__任务内容__:
A - 请改写 Linux OOM 介绍一文中从"total-vm(total virtual memory)"一直到"内容，以及共享库占用的内存。"的部分，把其中的"VSZ"换成"VIRT"。
B - 在 Linux OOM 介绍一文中，RSS 的中文名称是什么？
C - 从 Linux OOM 介绍一文的最后一句之后接着往下写。

__引用段落__:
════════════════════

Linux OOM 介绍-谢先斌的博客

Linux OOM 介绍

发布时间： 2024-02-15 更新时间： 2024-07-14 总字数：1870 阅读时间：4m 作者：谢先斌 IP上海

OOM(out of memory) 当 Linux 内存使用压力时，Linux 内核会杀掉一些不太重要的进程，通过如下文件判断

现象

OOM 日志一般在 /var/log/syslog、/var/log/message 或 dmesg -T| grep -E -i -B100 'killed process' 中，示例如下：

kernel: [xxx] Out of memory: Kill process 888 (python) score 888 or sacrifice childSep
kernel: [xxx] Killed process 888 (python) total-vm:1200000kB, anon-rss:600000kB, file-rss:0kB

Linux 内存情况说明

linux中

total-vm(total virtual memory) 进程占用的总的虚拟内存
RSS(Resident Set Size, 常驻内存集, 驻留内存) 表示进程在 RAM 中占用实际物理内存的大小，并不包含在 SWAP 中占用的虚拟内存，但包括共享库占用的内存（只要共享库在内存中）
anon-rss(anonymous rss, 匿名驻留集) 虚拟内存实际占用的物理内存，如malloc的内存
file-rss 虚拟内存实际占用的磁盘空间，映射到设备和文件上的内存页面
shmem-rss
VSZ 表示进程分配的虚拟内存
VSZ 包括进程可以访问的所有内存，包括进入交换分区的内容，以及共享库占用的内存。

════════════════════

__数据记录__:

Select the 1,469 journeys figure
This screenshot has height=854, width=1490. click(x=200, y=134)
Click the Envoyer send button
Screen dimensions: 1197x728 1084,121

════════════════════

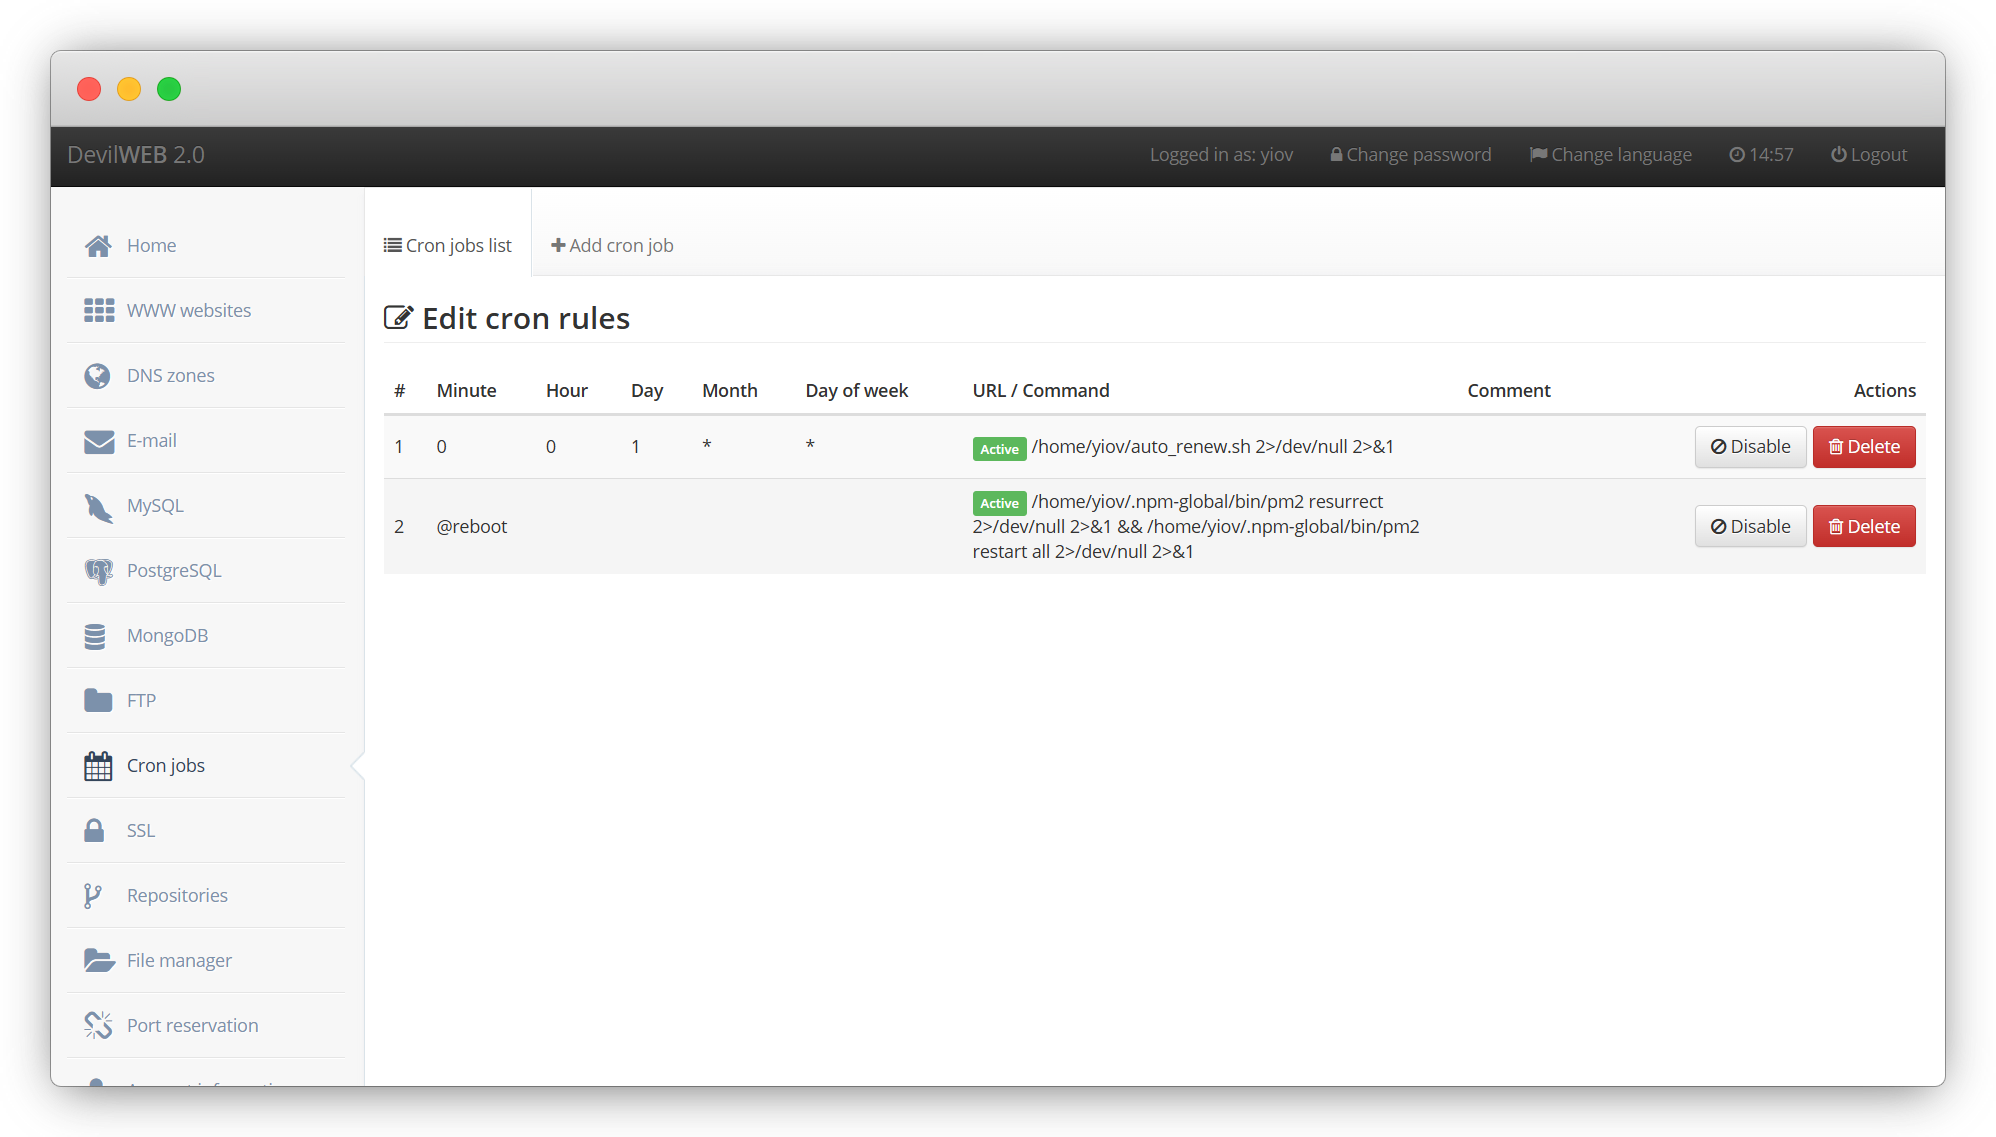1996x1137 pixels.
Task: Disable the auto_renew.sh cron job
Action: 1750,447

════════════════════

__答复内容__:
A -
total-vm(total virtual memory) 进程占用的总的虚拟内存
RSS(Resident Set Size, 常驻内存集, 驻留内存) 表示进程在 RAM 中占用实际物理内存的大小，并不包含在 SWAP 中占用的虚拟内存，但包括共享库占用的内存（只要共享库在内存中）
anon-rss(anonymous rss, 匿名驻留集) 虚拟内存实际占用的物理内存，如malloc的内存
file-rss 虚拟内存实际占用的磁盘空间，映射到设备和文件上的内存页面
shmem-rss
VIRT 表示进程分配的虚拟内存
VIRT 包括进程可以访问的所有内存，包括进入交换分区的内容，以及共享库占用的内存。

B - 常驻内存集，也叫驻留内存。

C -
其他：

cgroups v1 中通过 /sys/fs/cgroup/memory 控制
man top 有详细介绍

控制系统 OOM 的参数

/proc/sys/vm/panic_on_oom panic 时是否触发 OOM，候选值
- 0 表示启动 OOM killer，通过 /proc/sys/vm/oom_kill_allocating_task 判断杀死哪些进程
- 1 表示有可能会触发 kernel panic(内核崩溃)，也有可能启动 OOM killer
- 2 表示强制触发 kernel panic
kernel panic 10 秒后自动重启系统：echo "kernel.panic=10" >> /etc/sysctl.conf
/proc/sys/vm/oom_kill_allocating_task
- 0 表示 kill 掉得分最高的进程
- 非0 表示会 kill 掉当前申请内存而触发OOM的进程，但不会杀死系统进程（如init）或者被用户设置了 oom_score_adj 的进程
/proc/sys/vm/oom_dump_tasks 控制 OOM 时，记录进程标识信息、使用的虚拟内存总量、物理内存、进程的页表信息等等
- 0 关闭打印上述日志
  - 在大型系统中，可能存在有上千个进程，打印使用内存信息可能会造成性能问题
- 非0 有三种情况会打印进程内存使用情况
  - 由 OOM 导致 kernel panic 时
  - 没有找到符合条件的进程 kill 时
  - 找到符合条件的进程并 kill 时
/proc/sys/vm/overcommit_memorys
- Linux 允许进程在申请内存的时候是允许 overcommit，即允许进程申请超过实际物理内存上限的内存
- overcommit_memorys 3中策略
  - 0 启发式策略
    - 比较严重的Overcommit将不能成功，比如突然申请 128TB 的内存
    - 轻微的overcommit将被允许
  - 1 永远允许overcommit
  - 2 永远禁止 overcommit
- Linux malloc 有如下描述

By default, Linux follows an optimistic memory allocation strategy.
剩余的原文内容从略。